The only other part of the antediluvian world of which there is any mention, is the Land of Nod, whither Cain retired after he had killed his brother Abel, and where he built a city, and called it Enoch, after the name of his son. The situation of this country is involved in mystery, although the description of it declares it to have been somewhere in the neighbourhood of Eden. Some geographers place it in Susiana, east of Eden; but others place it in Arabia Deserta, west of Eden. The former say, that in Susiana, there is a city called Anuchtha, from which name, if we cut of the Chaldaic termination, tha, we shall have Anuch, the same word radically as the

Hebrew Enoch, or, as it is more properly, Anoch; and, as this place is situated on the east of Eden, the situa tion which the city of Cain is said to have possessed, it is, in all probability, the same city. The latter say, that as there is another Enoch mentioned in Scripture, and a man greatly celebrated for his piety, this city is as likely to have been built in commemoration of him, as of the son of Cain; or, that it may have been built in commemoration of an Enoch even who lived after the flood. Again, the word rendered in the English version of the text "on the east," sometimes signifies before, or against; and so the region, in reference to which it is used, is not necessarily eastward of the point from which it is described, but it may exist in either of the cardinal points. Moses then, in Arabia Petræa, writing," And Cain went out from the presence of the Lord, and dwelt in the Land of Nod, which is before, or against Eden," would describe a country which is really west of Eden. The known character, too, of Susiana, and of Arabia Deserta, they say, renders it still more probable that the latter, rather than the former, was the place of Cain's banishment. Susiana is remarkably fertile, and hence, an unlikely place for him to be banished to: for that he went thither by a sentence passed on him by God, and not merely to escape the pangs of conscience,—which residence on the spot where he imbrued his hands with his brother's blood would occasion,-is evident from the record of his sentence; but Arabia Deserta is remarkably barren, and, hence, it would be a punishment to be obliged to dwell in it. But its barrenness may even be the effect of the curse pronounced by God on Cain: "When thou tillest the ground, it shall not henceforth yield unto thee her strength."

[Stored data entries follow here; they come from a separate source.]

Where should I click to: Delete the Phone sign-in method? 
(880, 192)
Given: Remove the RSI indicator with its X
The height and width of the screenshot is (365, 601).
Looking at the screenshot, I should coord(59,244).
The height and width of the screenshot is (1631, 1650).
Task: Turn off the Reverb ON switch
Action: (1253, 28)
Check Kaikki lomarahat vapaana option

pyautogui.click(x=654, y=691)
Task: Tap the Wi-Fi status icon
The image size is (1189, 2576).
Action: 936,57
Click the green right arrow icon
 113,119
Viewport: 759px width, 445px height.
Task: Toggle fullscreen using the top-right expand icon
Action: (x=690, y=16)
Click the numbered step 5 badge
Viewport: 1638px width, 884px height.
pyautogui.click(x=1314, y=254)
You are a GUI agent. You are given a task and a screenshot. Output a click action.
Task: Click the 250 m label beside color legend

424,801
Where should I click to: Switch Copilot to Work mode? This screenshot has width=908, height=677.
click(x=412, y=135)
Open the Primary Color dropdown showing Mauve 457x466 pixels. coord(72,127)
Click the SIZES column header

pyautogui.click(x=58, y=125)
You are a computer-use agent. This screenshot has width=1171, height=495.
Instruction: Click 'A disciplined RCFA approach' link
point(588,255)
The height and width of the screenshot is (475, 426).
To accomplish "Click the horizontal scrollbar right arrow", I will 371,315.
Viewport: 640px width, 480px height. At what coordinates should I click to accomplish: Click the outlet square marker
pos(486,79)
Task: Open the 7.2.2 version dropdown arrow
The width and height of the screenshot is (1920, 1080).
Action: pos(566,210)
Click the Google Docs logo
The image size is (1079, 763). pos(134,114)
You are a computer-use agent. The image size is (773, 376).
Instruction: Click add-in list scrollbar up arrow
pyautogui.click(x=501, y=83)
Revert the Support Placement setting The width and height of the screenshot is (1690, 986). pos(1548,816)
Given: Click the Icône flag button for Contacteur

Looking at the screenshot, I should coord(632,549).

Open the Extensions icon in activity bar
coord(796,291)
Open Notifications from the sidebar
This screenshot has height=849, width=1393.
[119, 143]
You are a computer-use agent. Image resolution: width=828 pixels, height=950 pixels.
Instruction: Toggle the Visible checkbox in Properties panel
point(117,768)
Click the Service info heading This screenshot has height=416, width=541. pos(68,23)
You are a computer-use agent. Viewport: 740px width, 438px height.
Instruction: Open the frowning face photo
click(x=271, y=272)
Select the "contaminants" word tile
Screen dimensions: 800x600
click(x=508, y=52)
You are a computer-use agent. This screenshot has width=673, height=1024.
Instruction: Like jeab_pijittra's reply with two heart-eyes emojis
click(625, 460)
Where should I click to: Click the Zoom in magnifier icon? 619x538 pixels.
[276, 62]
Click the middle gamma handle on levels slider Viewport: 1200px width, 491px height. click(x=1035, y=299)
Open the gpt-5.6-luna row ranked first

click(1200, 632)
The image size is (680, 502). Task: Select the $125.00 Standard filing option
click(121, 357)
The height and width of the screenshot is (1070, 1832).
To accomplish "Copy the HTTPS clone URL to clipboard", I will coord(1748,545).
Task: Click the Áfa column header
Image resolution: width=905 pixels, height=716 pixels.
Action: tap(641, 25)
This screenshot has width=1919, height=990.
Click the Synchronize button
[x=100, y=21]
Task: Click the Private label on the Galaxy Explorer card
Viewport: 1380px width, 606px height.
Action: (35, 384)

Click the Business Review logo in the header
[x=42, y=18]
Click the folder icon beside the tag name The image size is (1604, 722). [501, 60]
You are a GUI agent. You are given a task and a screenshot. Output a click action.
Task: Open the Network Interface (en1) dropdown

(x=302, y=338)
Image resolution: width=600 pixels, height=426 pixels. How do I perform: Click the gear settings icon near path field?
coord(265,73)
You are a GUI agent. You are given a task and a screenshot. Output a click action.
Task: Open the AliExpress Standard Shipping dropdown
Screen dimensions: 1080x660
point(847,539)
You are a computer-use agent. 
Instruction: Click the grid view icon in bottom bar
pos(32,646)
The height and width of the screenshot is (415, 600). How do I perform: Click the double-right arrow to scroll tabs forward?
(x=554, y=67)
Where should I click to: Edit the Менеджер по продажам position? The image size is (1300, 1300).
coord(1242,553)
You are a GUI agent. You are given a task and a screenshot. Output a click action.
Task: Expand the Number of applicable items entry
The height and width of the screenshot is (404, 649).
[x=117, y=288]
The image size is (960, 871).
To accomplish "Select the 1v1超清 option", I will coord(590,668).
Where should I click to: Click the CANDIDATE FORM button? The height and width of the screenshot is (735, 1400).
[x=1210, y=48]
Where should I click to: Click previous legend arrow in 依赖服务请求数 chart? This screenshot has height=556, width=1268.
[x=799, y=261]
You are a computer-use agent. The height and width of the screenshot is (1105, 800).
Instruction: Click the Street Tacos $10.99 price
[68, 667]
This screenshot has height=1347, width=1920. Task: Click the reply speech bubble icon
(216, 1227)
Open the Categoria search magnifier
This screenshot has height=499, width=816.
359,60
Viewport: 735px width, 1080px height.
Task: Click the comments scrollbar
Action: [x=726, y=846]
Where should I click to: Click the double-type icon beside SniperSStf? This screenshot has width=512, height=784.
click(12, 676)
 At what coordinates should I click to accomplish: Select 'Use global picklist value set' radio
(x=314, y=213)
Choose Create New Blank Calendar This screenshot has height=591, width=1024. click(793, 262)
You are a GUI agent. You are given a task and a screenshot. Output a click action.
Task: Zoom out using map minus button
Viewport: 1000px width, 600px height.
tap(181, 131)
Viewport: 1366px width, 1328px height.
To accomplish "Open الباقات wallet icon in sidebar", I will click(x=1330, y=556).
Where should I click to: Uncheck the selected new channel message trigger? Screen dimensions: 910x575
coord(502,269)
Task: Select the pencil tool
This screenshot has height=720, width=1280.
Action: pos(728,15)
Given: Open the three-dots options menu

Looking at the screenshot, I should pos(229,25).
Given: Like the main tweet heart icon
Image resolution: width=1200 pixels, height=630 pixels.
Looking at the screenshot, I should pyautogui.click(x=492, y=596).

In connexion with the antediluvian world, there are two facts which particularly demand our notice: one, and it was peculiar to it, is the great age to which its

inhabitants attained ; the other, the eminent piety which certain individuals practised, under circumstances most unfavourable to the practice of piety.

Of all the patriarchs whose deaths are recorded, none died at an age much below a thousand years! Whether this fact is to be attributed to the mode of subsistence or any other physical cause, or directly to the will of God, it is impossible to say; but it is most likely the latter.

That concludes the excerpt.